String comparison improvements

Hey Swift-Dev,

The swift standard library team have been working on a new implementation for comparing Swift strings for Swift 5. Michael touched on the motivations in the State of String email but I’ll summarize here:

The Swift String comparison implementations on Apple platforms and Linux differ in results and performance. Apple platforms use CFStringCompare with no locale, while Linux uses ICU libraries. Unifying the algorithms that Swift strings use for comparison is reason alone for doing a new implementation.
We've come up with some great common fast paths that speed up comparisons for a lot of common cases. Our microbenchmarks show up to a 6.8x increase in performance and there is still some low hanging fruit in our implementation that would bring further speedups.

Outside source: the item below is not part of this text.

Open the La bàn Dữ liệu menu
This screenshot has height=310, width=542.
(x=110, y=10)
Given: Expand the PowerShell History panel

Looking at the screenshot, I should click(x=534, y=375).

Bare in mind this is not intended to be a replacement for sorting strings that will be presented to users, for that developers should stick to NSLocalizedString APIs.

Hi Lance,

I read Michael’s emails but I don’t remember at the moment — what is the new string comparison implementation going to be based on?
Also, how will this affect bridged strings? If I compare two `NSString`s, I may get a different result than if I compare the same two strings as bridged through `String`, correct?

— Itai

···

On 17 Jan 2018, at 13:19, Lance Parker via swift-dev wrote:

Hey Swift-Dev,

The swift standard library team have been working on a new implementation for comparing Swift strings for Swift 5. Michael touched on the motivations in the State of String email but I’ll summarize here:

The Swift String comparison implementations on Apple platforms and Linux differ in results and performance. Apple platforms use CFStringCompare with no locale, while Linux uses ICU libraries. Unifying the algorithms that Swift strings use for comparison is reason alone for doing a new implementation.
We've come up with some great common fast paths that speed up comparisons for a lot of common cases. Our microbenchmarks show up to a 6.8x increase in performance and there is still some low hanging fruit in our implementation that would bring further speedups.

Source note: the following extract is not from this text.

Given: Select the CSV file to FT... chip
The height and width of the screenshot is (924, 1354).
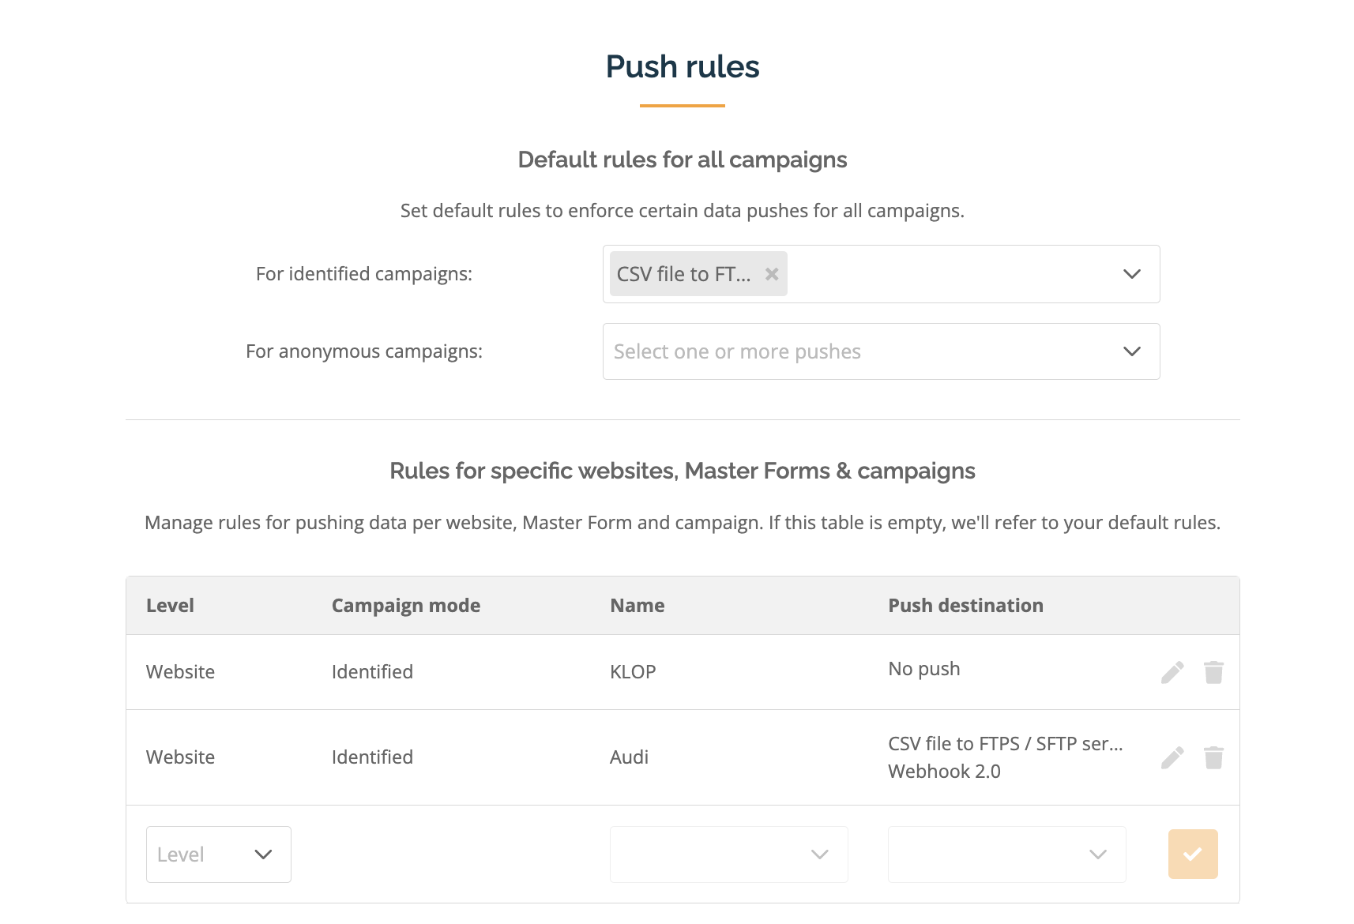Looking at the screenshot, I should [x=684, y=274].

Bare in mind this is not intended to be a replacement for sorting strings that will be presented to users, for that developers should stick to NSLocalizedString APIs.

_______________________________________________
swift-dev mailing list
swift-dev@swift.org
https://lists.swift.org/mailman/listinfo/swift-dev

Comments inline below

Hi Lance,

I read Michael’s emails but I don’t remember at the moment — what is the new string comparison implementation going to be based on?

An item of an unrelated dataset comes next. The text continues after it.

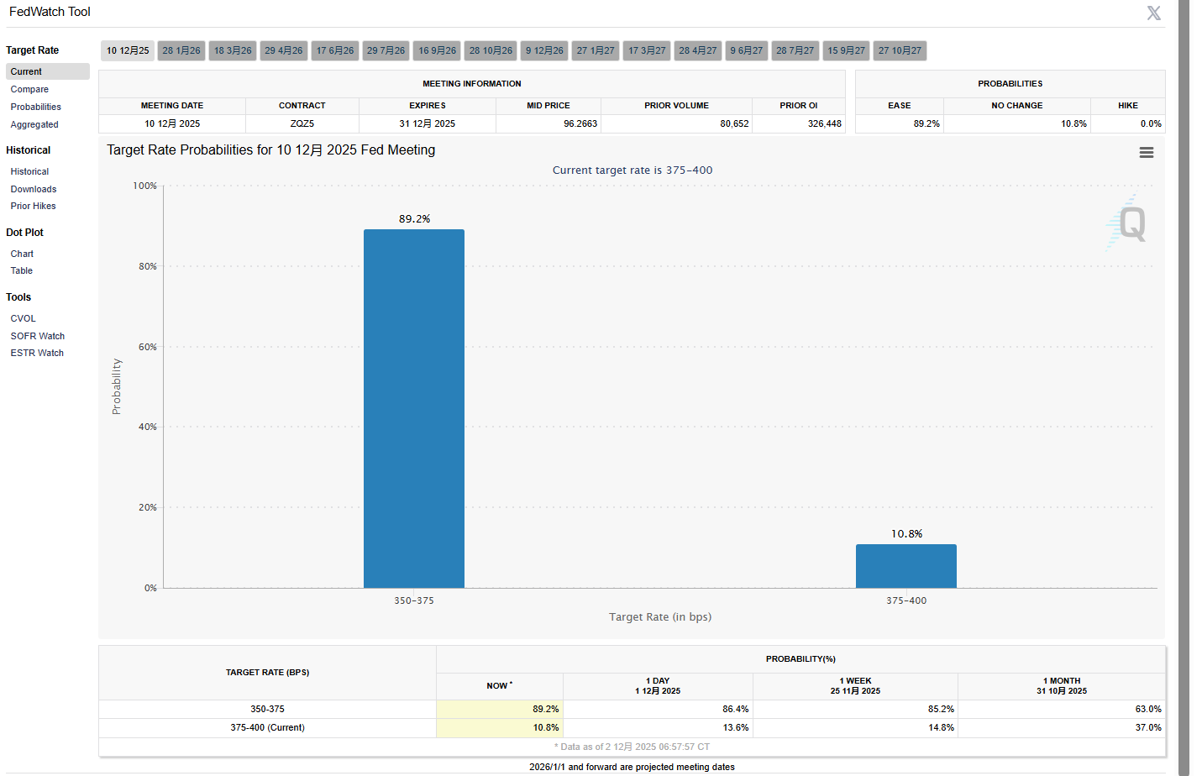This screenshot has height=776, width=1202.
Task: Open the chart hamburger menu icon
Action: click(x=1146, y=152)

The new approach uses the lexicographical ordering of NFC-normalized UTF-16 code units. For two known ASCII strings, we just use memcmp.

Also, how will this affect bridged strings? If I compare two NSStrings, I may get a different result than if I compare the same two strings as bridged through String, correct?

If I understand correctly, you’re asking what will happen if you have two strings explicitly typed as NSString in swift and you compare them. I believe they’ll still use whatever NSString does for comparison today, so CFStringCompare. For Swift strings backed by a bridged NSString, this new comparison method will be used.

It might make sense for explicit NSStrings in Swift to use the new method as well. What do you think?

···

On Jan 17, 2018, at 1:46 PM, Itai Ferber <iferber@apple.com> wrote:
— Itai

On 17 Jan 2018, at 13:19, Lance Parker via swift-dev wrote:

Hey Swift-Dev,

The swift standard library team have been working on a new implementation for comparing Swift strings for Swift 5. Michael touched on the motivations in the State of String email but I’ll summarize here:

The Swift String comparison implementations on Apple platforms and Linux differ in results and performance. Apple platforms use CFStringCompare with no locale, while Linux uses ICU libraries. Unifying the algorithms that Swift strings use for comparison is reason alone for doing a new implementation.
We've come up with some great common fast paths that speed up comparisons for a lot of common cases. Our microbenchmarks show up to a 6.8x increase in performance and there is still some low hanging fruit in our implementation that would bring further speedups.

Bare in mind this is not intended to be a replacement for sorting strings that will be presented to users, for that developers should stick to NSLocalizedString APIs.
_______________________________________________
swift-dev mailing list
swift-dev@swift.org
https://lists.swift.org/mailman/listinfo/swift-dev

Hi Lance,

I read Michael’s emails but I don’t remember at the moment — what is the new string comparison implementation going to be based on?

It is the lexicographical ordering of NFC-normalized UTF-16 code units. We use ICU to normalize strings, and there are a number of fast paths for scenarios where portions of strings are already in this canonical form.

Also, how will this affect bridged strings? If I compare two NSStrings, I may get a different result than if I compare the same two strings as bridged through String, correct?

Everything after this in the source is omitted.